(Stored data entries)
+--

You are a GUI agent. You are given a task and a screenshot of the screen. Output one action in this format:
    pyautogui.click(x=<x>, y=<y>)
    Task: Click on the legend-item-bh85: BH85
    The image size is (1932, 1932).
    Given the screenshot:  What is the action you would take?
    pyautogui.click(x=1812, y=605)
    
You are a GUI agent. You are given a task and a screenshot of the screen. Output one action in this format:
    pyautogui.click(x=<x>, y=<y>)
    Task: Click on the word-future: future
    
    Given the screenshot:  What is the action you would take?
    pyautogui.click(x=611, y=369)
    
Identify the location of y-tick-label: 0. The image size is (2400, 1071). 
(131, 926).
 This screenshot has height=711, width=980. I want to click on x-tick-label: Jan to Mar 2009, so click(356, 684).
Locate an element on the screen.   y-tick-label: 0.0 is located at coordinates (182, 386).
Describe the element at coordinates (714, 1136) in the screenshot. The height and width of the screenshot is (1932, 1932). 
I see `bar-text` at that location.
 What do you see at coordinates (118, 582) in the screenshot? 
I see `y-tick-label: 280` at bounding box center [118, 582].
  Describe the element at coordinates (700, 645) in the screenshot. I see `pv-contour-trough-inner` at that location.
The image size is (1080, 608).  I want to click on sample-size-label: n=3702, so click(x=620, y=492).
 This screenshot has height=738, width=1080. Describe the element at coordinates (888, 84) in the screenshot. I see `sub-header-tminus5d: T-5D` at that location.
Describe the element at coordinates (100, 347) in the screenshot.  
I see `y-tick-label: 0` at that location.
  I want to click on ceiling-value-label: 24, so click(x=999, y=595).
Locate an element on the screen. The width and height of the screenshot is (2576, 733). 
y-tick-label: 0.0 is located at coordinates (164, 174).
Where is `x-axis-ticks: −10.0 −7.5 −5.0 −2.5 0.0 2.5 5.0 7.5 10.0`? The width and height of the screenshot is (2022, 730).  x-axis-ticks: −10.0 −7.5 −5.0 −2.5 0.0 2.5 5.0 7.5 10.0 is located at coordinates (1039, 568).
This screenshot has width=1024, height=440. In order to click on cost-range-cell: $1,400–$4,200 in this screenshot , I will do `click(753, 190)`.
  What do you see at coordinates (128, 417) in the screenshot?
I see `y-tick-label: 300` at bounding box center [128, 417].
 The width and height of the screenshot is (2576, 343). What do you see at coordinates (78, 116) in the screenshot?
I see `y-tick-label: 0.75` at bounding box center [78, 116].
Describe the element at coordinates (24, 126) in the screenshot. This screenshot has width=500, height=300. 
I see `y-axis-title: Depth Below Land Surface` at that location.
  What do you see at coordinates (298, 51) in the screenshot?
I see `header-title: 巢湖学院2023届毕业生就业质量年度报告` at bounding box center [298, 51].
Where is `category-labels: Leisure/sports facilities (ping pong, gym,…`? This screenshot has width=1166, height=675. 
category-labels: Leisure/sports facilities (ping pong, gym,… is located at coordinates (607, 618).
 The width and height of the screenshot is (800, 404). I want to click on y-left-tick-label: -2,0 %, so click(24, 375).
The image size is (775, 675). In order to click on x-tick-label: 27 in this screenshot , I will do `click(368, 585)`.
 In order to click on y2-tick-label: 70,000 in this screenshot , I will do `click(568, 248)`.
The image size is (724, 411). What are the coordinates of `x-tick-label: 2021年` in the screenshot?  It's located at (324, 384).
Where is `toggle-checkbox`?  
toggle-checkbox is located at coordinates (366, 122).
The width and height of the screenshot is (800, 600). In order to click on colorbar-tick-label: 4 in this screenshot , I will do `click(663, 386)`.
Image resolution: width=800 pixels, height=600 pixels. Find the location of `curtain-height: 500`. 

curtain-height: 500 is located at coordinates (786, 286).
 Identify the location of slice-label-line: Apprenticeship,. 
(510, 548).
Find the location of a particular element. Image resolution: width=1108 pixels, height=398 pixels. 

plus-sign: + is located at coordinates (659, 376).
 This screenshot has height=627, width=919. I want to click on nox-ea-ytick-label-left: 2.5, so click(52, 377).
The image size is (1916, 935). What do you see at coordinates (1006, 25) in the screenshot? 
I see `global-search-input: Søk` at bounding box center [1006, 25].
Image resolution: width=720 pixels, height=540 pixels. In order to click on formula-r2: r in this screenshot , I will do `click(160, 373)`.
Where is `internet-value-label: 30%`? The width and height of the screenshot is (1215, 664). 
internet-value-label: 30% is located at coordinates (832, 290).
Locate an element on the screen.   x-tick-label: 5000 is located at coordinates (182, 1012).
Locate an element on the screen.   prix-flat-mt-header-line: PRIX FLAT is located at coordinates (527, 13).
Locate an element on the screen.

+--

Prompt
Copy out every line of the stored data entries above without changing anything.

Task solution
You are a GUI agent. You are given a task and a screenshot of the screen. Output one action in this format:
    pyautogui.click(x=<x>, y=<y>)
    Task: Click on the legend-item-bh85: BH85
    The image size is (1932, 1932).
    Given the screenshot:  What is the action you would take?
    pyautogui.click(x=1812, y=605)
    
You are a GUI agent. You are given a task and a screenshot of the screen. Output one action in this format:
    pyautogui.click(x=<x>, y=<y>)
    Task: Click on the word-future: future
    
    Given the screenshot:  What is the action you would take?
    pyautogui.click(x=611, y=369)
    
Identify the location of y-tick-label: 0. The image size is (2400, 1071). 
(131, 926).
 This screenshot has height=711, width=980. I want to click on x-tick-label: Jan to Mar 2009, so click(356, 684).
Locate an element on the screen.   y-tick-label: 0.0 is located at coordinates (182, 386).
Describe the element at coordinates (714, 1136) in the screenshot. The height and width of the screenshot is (1932, 1932). 
I see `bar-text` at that location.
 What do you see at coordinates (118, 582) in the screenshot? 
I see `y-tick-label: 280` at bounding box center [118, 582].
  Describe the element at coordinates (700, 645) in the screenshot. I see `pv-contour-trough-inner` at that location.
The image size is (1080, 608).  I want to click on sample-size-label: n=3702, so click(x=620, y=492).
 This screenshot has height=738, width=1080. Describe the element at coordinates (888, 84) in the screenshot. I see `sub-header-tminus5d: T-5D` at that location.
Describe the element at coordinates (100, 347) in the screenshot.  
I see `y-tick-label: 0` at that location.
  I want to click on ceiling-value-label: 24, so click(x=999, y=595).
Locate an element on the screen. The width and height of the screenshot is (2576, 733). 
y-tick-label: 0.0 is located at coordinates (164, 174).
Where is `x-axis-ticks: −10.0 −7.5 −5.0 −2.5 0.0 2.5 5.0 7.5 10.0`? The width and height of the screenshot is (2022, 730).  x-axis-ticks: −10.0 −7.5 −5.0 −2.5 0.0 2.5 5.0 7.5 10.0 is located at coordinates (1039, 568).
This screenshot has width=1024, height=440. In order to click on cost-range-cell: $1,400–$4,200 in this screenshot , I will do `click(753, 190)`.
  What do you see at coordinates (128, 417) in the screenshot?
I see `y-tick-label: 300` at bounding box center [128, 417].
 The width and height of the screenshot is (2576, 343). What do you see at coordinates (78, 116) in the screenshot?
I see `y-tick-label: 0.75` at bounding box center [78, 116].
Describe the element at coordinates (24, 126) in the screenshot. This screenshot has width=500, height=300. 
I see `y-axis-title: Depth Below Land Surface` at that location.
  What do you see at coordinates (298, 51) in the screenshot?
I see `header-title: 巢湖学院2023届毕业生就业质量年度报告` at bounding box center [298, 51].
Where is `category-labels: Leisure/sports facilities (ping pong, gym,…`? This screenshot has width=1166, height=675. 
category-labels: Leisure/sports facilities (ping pong, gym,… is located at coordinates (607, 618).
 The width and height of the screenshot is (800, 404). I want to click on y-left-tick-label: -2,0 %, so click(24, 375).
The image size is (775, 675). In order to click on x-tick-label: 27 in this screenshot , I will do `click(368, 585)`.
 In order to click on y2-tick-label: 70,000 in this screenshot , I will do `click(568, 248)`.
The image size is (724, 411). What are the coordinates of `x-tick-label: 2021年` in the screenshot?  It's located at (324, 384).
Where is `toggle-checkbox`?  
toggle-checkbox is located at coordinates (366, 122).
The width and height of the screenshot is (800, 600). In order to click on colorbar-tick-label: 4 in this screenshot , I will do `click(663, 386)`.
Image resolution: width=800 pixels, height=600 pixels. Find the location of `curtain-height: 500`. 

curtain-height: 500 is located at coordinates (786, 286).
 Identify the location of slice-label-line: Apprenticeship,. 
(510, 548).
Find the location of a particular element. Image resolution: width=1108 pixels, height=398 pixels. 

plus-sign: + is located at coordinates (659, 376).
 This screenshot has height=627, width=919. I want to click on nox-ea-ytick-label-left: 2.5, so click(52, 377).
The image size is (1916, 935). What do you see at coordinates (1006, 25) in the screenshot? 
I see `global-search-input: Søk` at bounding box center [1006, 25].
Image resolution: width=720 pixels, height=540 pixels. In order to click on formula-r2: r in this screenshot , I will do `click(160, 373)`.
Where is `internet-value-label: 30%`? The width and height of the screenshot is (1215, 664). 
internet-value-label: 30% is located at coordinates (832, 290).
Locate an element on the screen.   x-tick-label: 5000 is located at coordinates (182, 1012).
Locate an element on the screen.   prix-flat-mt-header-line: PRIX FLAT is located at coordinates (527, 13).
Locate an element on the screen.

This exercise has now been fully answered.